GRAND RAPIDS — Switch (NYSE: SWCH), the Las Vegas-based technology infrastructure provider, announced that it has signed a colocation deal with Consumers Energy, officially selling out 90 percent of the second sector of the Switch Pyramid data center.
Switch bought the former Steelcase corporate development center in 2016, announcing plans to convert the property into a $400 million data center.
Switch officials said the Consumers Energy deal put those plans ahead of schedule, with work under way on the build-out of the next sector of the Pyramid data center.
Over the last three years, Switch said it had developed a strong partnership with Consumers Energy, providing 100 percent renewable energy to Switch’s Pyramid campus.
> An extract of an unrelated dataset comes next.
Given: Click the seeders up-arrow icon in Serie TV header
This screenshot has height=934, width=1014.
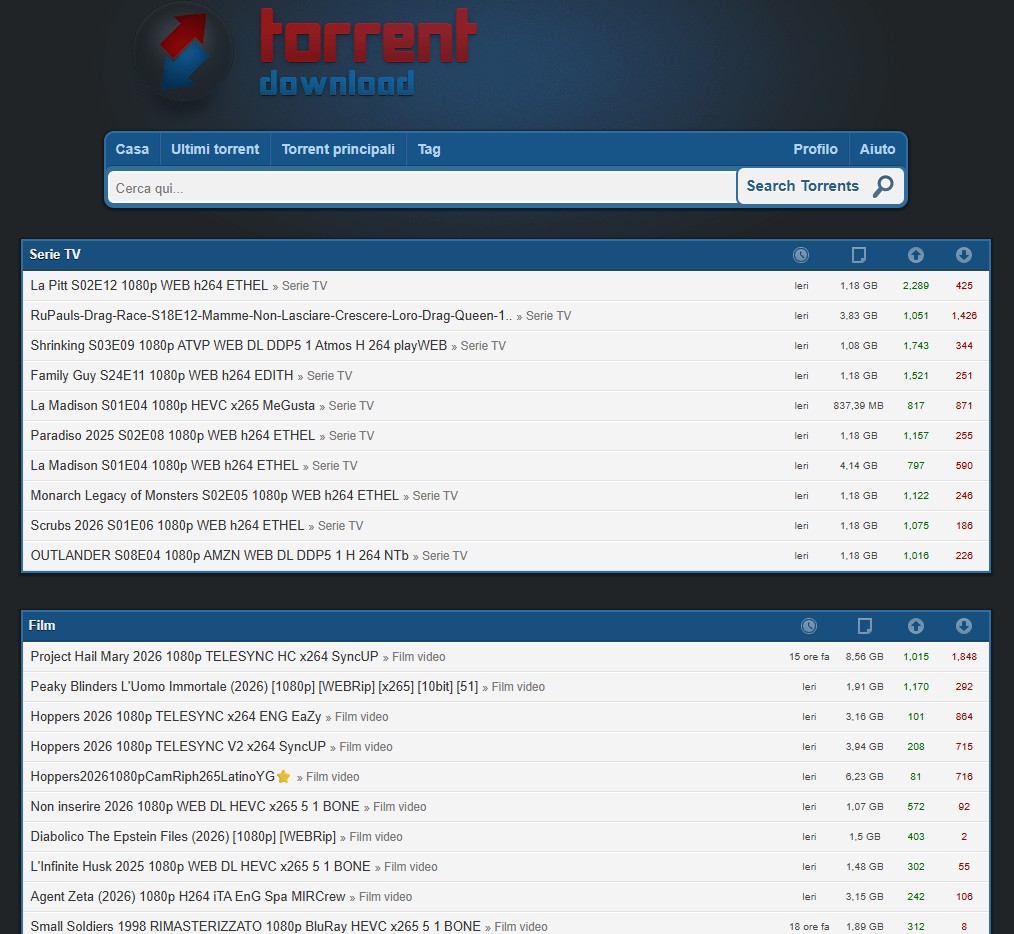Looking at the screenshot, I should click(915, 255).
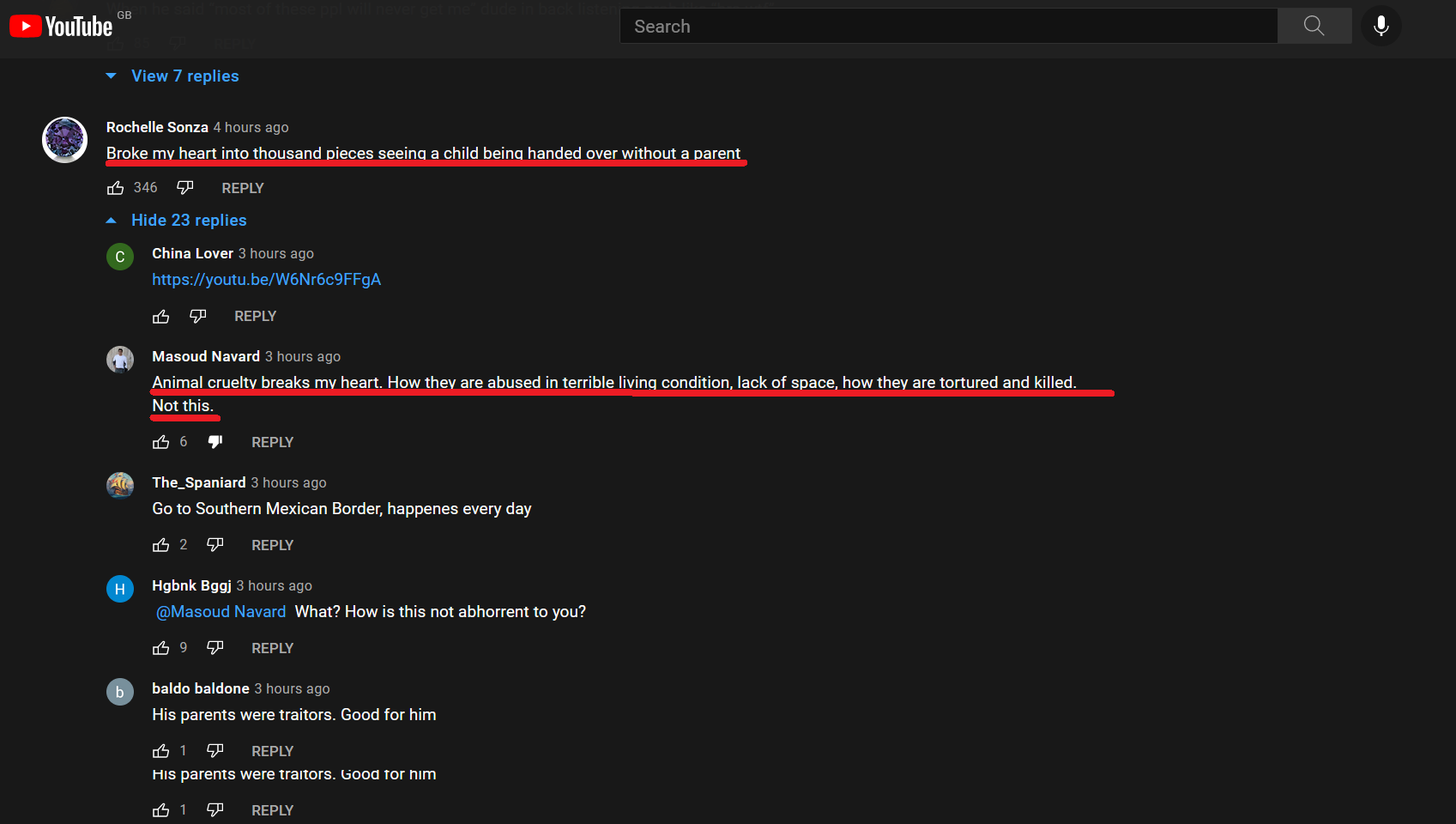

“Like Switch, Consumers Energy has made a commitment to the planet and to Michigan,” said Brian Rich, Consumers Energy senior vice president for customer experience and technology. “This new agreement with Switch keeps our dollars in Michigan as we work to power our IT infrastructure with 100 percent renewable energy. We have been pleased to work with Switch, first to develop a new program that powers Switch with renewable energy, and now to be a client at the Switch Pyramid.”
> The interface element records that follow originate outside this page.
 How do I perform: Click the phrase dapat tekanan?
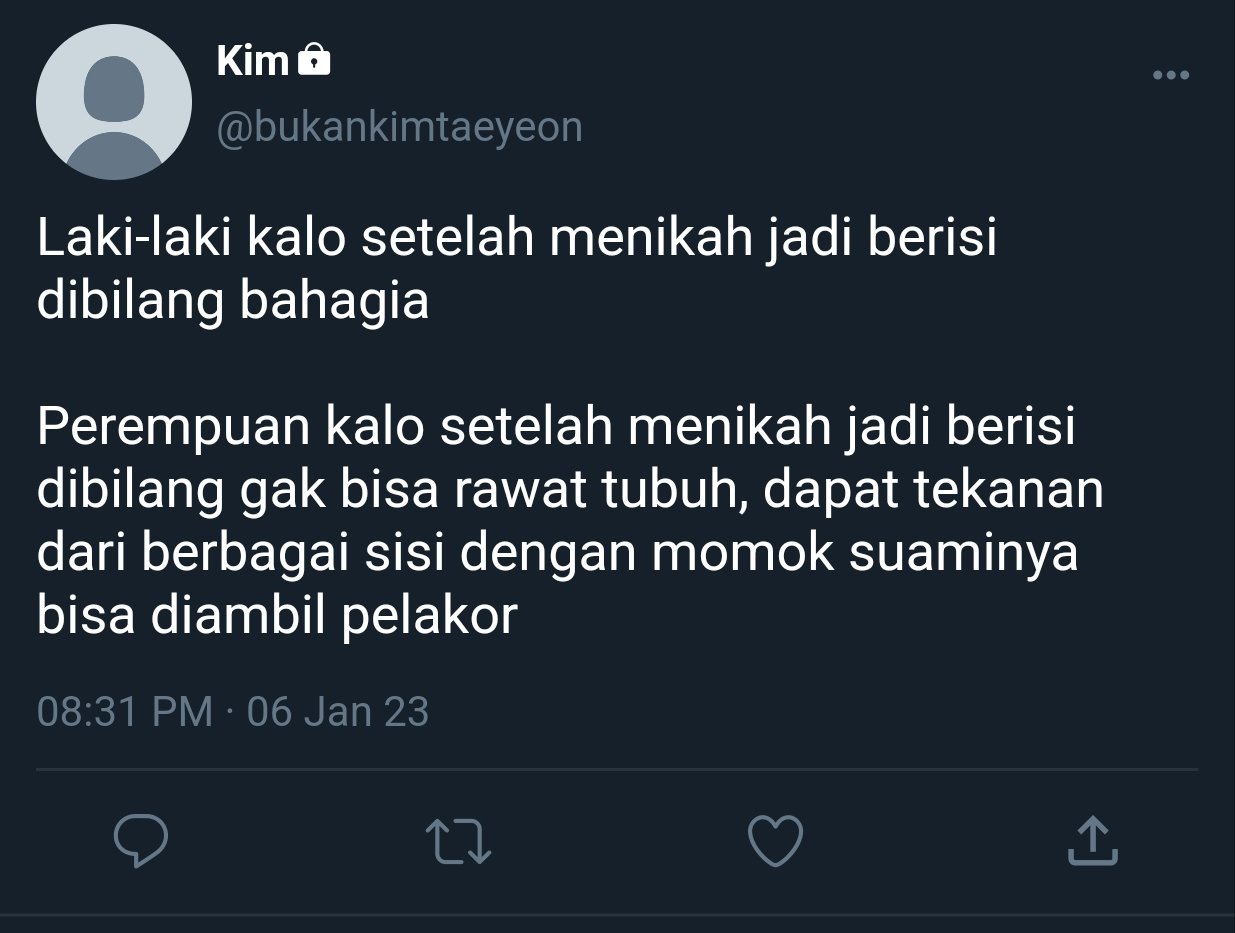pos(932,491)
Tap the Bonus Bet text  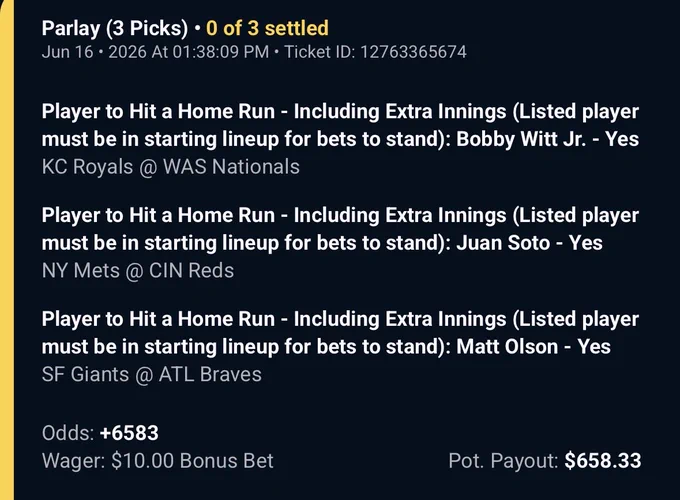pyautogui.click(x=227, y=461)
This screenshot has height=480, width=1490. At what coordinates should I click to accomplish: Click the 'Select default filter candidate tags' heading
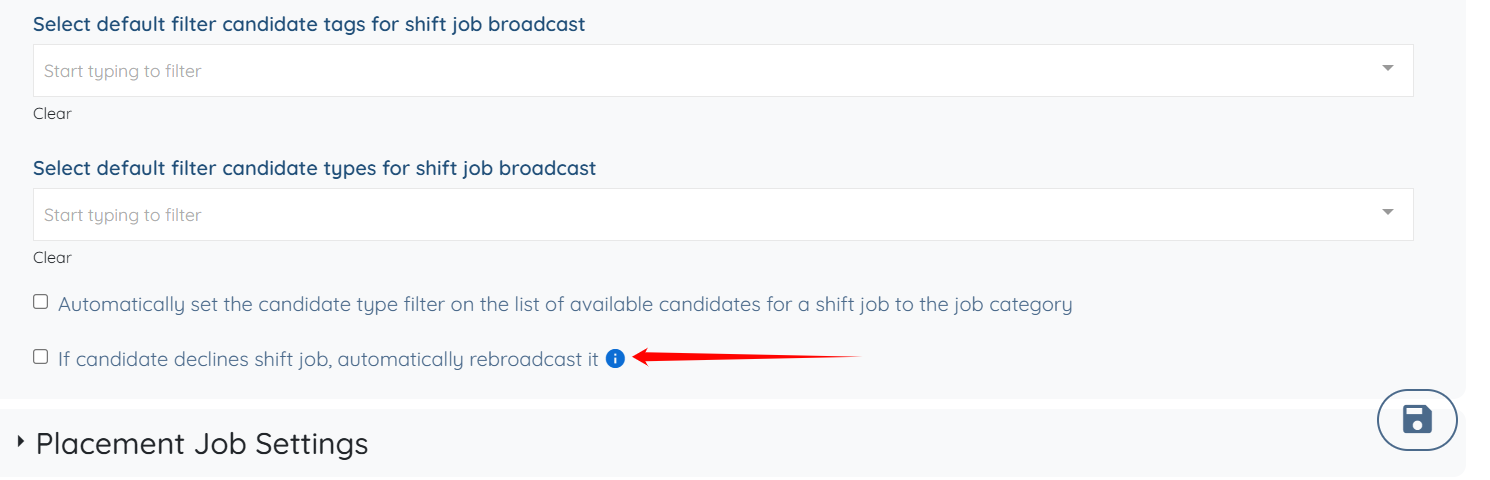click(x=309, y=24)
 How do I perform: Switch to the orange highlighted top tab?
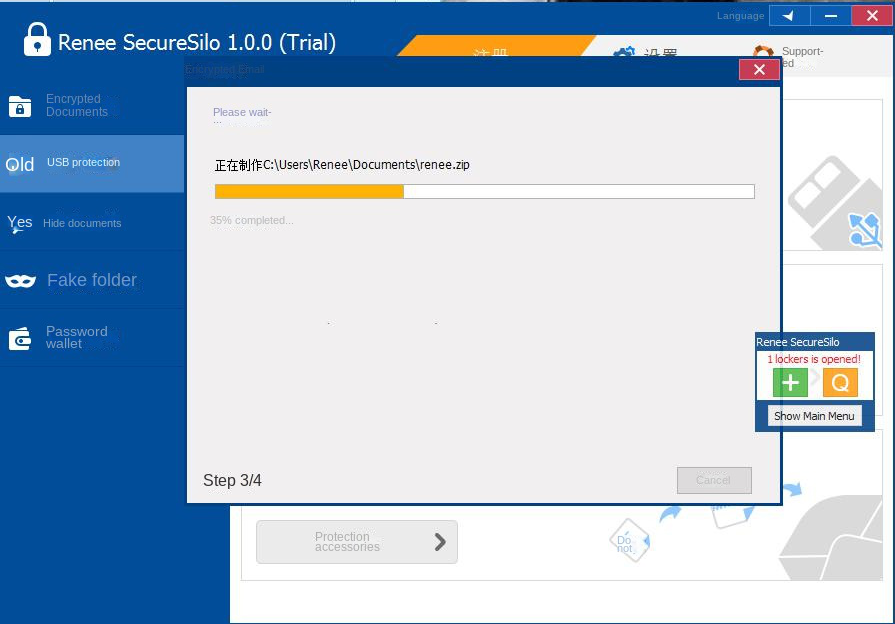[489, 50]
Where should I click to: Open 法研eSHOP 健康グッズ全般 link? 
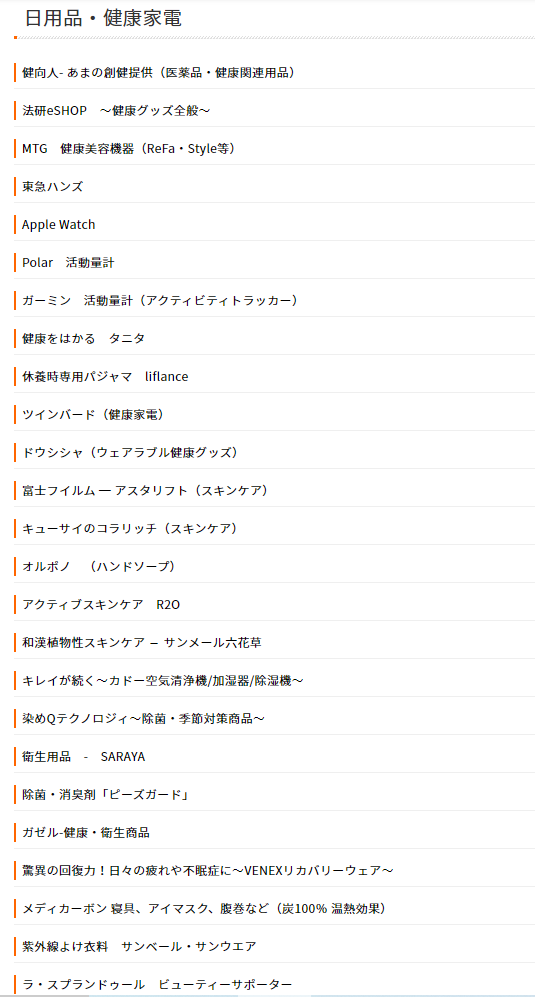point(116,111)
The Pyramid campus in Grand Rapids offers zero sales/use tax and zero business personal property tax for Switch’s clients.
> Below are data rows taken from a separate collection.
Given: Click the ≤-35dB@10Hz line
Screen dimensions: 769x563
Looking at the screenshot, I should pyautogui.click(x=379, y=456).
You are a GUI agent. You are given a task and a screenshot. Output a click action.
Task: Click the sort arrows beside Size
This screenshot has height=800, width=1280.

“Consumers Energy’s selection of Switch’s Pyramid Campus to house its mission-critical data demonstrates their need to be operating in a data center environment that provides unparalleled security, resiliency and 100-percent uptime,” said Switch executive vice president of strategy Adam Kramer.
Switch also operates large data centrs in Las Vegas and Reno, Nevada, and Atlanta, Ga. Switch said its data centers are located based on power, connectivity, taxes, cost of living and lower risk of natural disasters. Visit switch.com for more information.
Consumers Energy, Michigan’s largest energy provider, is the principal subsidiary of CMS Energy Corp. (NYSE: CMS), providing natural gas and/or electricity to 6.7 million of the state’s 10 million residents in all 68 Lower Peninsula counties.